**WHAT YOU WILL DO**.
a) According to the article on pandemic school shutdowns, how many students' testing data did Harvard's Center for Education Policy Research compile?
b) Transcribe the part of the article on pandemic school shutdowns between "To understand the" and "affected academic achievement.", inclusive.
c) Please write the next part of the article on pandemic school shutdowns, picking up after its final sentence.
━━━ GIVEN TEXT ━━━
Editors at Issues and Insights have learned lessons from Democrats’ responses to COVID-19.

New research reveals the enormous harm that pandemic school shutdowns had on students, and that minorities and the poor suffered the most, especially in places run by Democrats.

To understand the impact of school shutdowns on learning, Harvard University’s Center for Education Policy Research compiled testing data on 2.1 million students in 49 states to see how school closures and the use of remote “learning” affected academic achievement.

The findings are deeply troubling. Closing schools “had profound consequences for student achievement.” Worse, it widened economic and racial education gaps. The researchers found that “high-poverty schools were more likely to go remote and the consequences for student achievement were more negative when they did so.”

One of the study’s authors, Thomas Kane, told the New York Times that “this will probably be the largest increase in educational inequity in a generation.”
━━━ SUPPLIED MATERIAL ━━━
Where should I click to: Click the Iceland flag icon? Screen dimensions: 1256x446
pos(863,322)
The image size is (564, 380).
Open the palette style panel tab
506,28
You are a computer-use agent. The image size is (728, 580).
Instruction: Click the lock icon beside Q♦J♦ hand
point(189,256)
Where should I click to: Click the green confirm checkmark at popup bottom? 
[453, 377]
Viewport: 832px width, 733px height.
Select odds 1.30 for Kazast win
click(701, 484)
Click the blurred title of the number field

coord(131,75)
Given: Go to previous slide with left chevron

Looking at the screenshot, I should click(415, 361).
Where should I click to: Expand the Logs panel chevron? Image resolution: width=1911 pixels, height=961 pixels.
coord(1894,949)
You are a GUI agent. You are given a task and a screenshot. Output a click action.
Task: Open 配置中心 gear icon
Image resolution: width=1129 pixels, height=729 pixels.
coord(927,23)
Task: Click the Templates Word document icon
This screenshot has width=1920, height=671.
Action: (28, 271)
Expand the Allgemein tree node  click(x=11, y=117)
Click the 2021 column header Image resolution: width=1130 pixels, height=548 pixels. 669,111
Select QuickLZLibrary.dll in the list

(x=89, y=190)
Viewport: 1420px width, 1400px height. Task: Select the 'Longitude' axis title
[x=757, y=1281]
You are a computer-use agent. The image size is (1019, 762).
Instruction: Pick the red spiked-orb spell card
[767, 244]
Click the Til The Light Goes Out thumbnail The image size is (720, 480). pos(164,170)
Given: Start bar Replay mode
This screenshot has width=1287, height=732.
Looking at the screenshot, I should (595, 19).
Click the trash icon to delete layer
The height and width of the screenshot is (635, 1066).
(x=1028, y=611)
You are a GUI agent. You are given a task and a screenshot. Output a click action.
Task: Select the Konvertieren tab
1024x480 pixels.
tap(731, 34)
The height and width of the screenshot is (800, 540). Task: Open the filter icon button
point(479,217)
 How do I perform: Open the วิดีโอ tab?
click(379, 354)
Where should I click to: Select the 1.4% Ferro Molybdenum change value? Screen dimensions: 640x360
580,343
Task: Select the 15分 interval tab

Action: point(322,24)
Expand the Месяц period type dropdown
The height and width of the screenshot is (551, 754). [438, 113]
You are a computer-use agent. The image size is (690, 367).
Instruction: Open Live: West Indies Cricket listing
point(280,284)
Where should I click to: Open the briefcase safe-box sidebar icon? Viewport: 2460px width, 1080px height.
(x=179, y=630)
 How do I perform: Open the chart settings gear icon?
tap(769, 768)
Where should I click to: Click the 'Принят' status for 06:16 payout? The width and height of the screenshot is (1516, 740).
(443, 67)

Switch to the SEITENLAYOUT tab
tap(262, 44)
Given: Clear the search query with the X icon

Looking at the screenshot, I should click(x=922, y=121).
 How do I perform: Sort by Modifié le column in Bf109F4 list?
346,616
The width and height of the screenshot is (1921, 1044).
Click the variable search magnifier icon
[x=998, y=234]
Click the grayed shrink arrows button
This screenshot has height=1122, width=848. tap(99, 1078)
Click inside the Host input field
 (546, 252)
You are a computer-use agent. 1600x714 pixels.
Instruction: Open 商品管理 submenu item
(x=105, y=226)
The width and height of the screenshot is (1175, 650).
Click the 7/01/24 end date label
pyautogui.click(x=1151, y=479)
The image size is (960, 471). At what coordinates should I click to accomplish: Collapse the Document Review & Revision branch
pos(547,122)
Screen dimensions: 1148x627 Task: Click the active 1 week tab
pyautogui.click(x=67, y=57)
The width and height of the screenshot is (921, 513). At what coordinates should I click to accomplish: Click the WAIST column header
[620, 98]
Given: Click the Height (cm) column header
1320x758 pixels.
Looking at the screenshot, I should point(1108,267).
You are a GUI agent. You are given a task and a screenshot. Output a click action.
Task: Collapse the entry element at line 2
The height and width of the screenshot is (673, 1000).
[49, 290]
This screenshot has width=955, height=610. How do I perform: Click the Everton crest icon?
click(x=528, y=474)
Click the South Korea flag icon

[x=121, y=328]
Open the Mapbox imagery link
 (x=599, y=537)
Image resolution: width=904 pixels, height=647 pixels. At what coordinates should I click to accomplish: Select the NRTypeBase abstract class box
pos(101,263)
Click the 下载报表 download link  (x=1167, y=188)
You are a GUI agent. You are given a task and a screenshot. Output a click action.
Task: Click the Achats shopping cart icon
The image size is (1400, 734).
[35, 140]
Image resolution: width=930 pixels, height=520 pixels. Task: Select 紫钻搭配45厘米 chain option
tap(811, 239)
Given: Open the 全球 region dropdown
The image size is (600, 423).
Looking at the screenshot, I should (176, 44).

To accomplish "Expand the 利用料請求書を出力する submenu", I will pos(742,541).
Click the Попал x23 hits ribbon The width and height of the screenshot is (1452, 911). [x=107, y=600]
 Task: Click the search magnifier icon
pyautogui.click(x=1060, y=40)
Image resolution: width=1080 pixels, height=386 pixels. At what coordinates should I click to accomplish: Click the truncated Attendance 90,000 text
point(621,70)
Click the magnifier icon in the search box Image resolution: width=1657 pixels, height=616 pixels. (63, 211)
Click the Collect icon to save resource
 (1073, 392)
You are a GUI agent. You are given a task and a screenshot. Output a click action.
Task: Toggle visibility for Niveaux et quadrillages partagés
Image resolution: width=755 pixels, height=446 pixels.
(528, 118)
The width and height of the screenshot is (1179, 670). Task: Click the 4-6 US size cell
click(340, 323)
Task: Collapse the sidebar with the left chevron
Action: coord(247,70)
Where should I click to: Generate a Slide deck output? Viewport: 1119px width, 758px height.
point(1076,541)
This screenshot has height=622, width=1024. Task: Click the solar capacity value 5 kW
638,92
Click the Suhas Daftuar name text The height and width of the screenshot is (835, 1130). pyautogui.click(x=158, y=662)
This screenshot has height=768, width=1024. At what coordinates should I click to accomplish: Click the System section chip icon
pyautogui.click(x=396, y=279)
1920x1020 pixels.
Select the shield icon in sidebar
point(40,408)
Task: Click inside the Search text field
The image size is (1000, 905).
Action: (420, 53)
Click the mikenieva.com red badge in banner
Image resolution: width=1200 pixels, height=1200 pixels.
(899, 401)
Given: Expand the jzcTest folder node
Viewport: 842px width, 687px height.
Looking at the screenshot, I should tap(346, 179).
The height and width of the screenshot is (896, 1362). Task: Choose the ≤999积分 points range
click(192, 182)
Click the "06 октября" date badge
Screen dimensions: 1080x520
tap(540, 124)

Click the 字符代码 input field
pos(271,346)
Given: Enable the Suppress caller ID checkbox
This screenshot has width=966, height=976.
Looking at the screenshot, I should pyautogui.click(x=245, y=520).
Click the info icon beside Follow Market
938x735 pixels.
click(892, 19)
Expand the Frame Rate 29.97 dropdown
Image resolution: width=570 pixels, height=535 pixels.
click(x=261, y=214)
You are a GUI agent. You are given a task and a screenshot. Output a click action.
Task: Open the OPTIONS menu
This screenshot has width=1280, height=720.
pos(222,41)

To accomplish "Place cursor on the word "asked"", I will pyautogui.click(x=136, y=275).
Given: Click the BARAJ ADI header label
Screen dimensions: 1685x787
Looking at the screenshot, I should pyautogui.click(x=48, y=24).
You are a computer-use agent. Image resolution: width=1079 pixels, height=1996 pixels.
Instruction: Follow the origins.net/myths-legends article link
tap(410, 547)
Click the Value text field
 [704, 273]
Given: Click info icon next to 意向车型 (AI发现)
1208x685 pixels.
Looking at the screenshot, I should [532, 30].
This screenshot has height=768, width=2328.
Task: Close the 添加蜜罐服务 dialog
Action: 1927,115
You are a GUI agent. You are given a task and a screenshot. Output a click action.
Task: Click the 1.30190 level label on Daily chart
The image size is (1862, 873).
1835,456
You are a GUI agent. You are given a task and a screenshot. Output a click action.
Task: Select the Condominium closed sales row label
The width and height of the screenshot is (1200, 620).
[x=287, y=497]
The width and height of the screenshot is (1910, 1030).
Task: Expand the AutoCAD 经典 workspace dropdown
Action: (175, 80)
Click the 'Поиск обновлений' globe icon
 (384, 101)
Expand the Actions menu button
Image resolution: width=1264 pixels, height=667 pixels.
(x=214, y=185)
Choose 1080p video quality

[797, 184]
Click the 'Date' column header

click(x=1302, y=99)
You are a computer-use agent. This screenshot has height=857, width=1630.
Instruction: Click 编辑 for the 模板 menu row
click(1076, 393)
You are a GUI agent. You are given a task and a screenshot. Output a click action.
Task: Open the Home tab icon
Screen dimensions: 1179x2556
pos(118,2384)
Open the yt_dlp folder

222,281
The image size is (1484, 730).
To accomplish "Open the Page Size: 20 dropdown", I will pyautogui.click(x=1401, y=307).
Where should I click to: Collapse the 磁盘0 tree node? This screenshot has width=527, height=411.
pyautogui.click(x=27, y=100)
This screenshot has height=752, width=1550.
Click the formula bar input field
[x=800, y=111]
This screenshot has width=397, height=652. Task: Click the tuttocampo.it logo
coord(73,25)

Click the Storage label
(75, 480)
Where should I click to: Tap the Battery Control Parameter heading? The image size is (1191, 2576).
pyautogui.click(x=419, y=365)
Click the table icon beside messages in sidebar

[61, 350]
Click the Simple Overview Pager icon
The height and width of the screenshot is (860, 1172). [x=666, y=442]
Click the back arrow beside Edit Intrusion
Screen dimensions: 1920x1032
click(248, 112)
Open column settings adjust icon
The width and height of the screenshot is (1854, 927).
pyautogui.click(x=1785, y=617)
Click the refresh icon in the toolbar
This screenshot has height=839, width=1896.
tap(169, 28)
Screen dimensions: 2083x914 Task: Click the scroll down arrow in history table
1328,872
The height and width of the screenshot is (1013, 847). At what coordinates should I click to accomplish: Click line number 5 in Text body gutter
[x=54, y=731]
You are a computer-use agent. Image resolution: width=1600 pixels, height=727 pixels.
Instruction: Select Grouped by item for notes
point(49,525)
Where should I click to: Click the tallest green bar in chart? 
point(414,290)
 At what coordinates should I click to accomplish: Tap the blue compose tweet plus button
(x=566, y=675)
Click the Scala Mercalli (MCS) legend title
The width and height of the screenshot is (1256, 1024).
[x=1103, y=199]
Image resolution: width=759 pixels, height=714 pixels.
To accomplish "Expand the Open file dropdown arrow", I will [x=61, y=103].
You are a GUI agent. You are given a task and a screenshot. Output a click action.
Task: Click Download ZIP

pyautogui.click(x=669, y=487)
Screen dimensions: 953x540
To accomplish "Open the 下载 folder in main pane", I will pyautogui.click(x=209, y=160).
━━━
**ANSWER SECTION**.
a) Testing data on 2.1 million students in 49 states.

b)
To understand the impact of school shutdowns on learning, Harvard University’s Center for Education Policy Research compiled testing data on 2.1 million students in 49 states to see how school closures and the use of remote “learning” affected academic achievement.

c)
The study also revealed a wide gulf between states based on how long they shuttered their schools – ranging from a handful of weeks to 20 weeks or more. …

… The states that shut students out the least amount of time are almost uniformly Republican states – Arkansas, Florida, Idaho, Louisiana, Montana, North Dakota, Texas, Utah, and Wyoming. Those that kept their doors shut the longest were almost entirely Democratic – California, Illinois, New Jersey, New Mexico, Oregon, and Washington. …

… These school shutdowns never had any scientific justification. They were the result of union pressure on Democrats beholden to unions for campaign cash. …

… Worse still, the damage caused by these needless shutdowns could be permanent, and if that’s the case, the Harvard researchers point out, “there will be major implications for future earnings, racial equity, and income inequality, especially in states where remote instruction was common.”

When not harming educational achievement among the poor and minorities, Democrats were also making them poorer.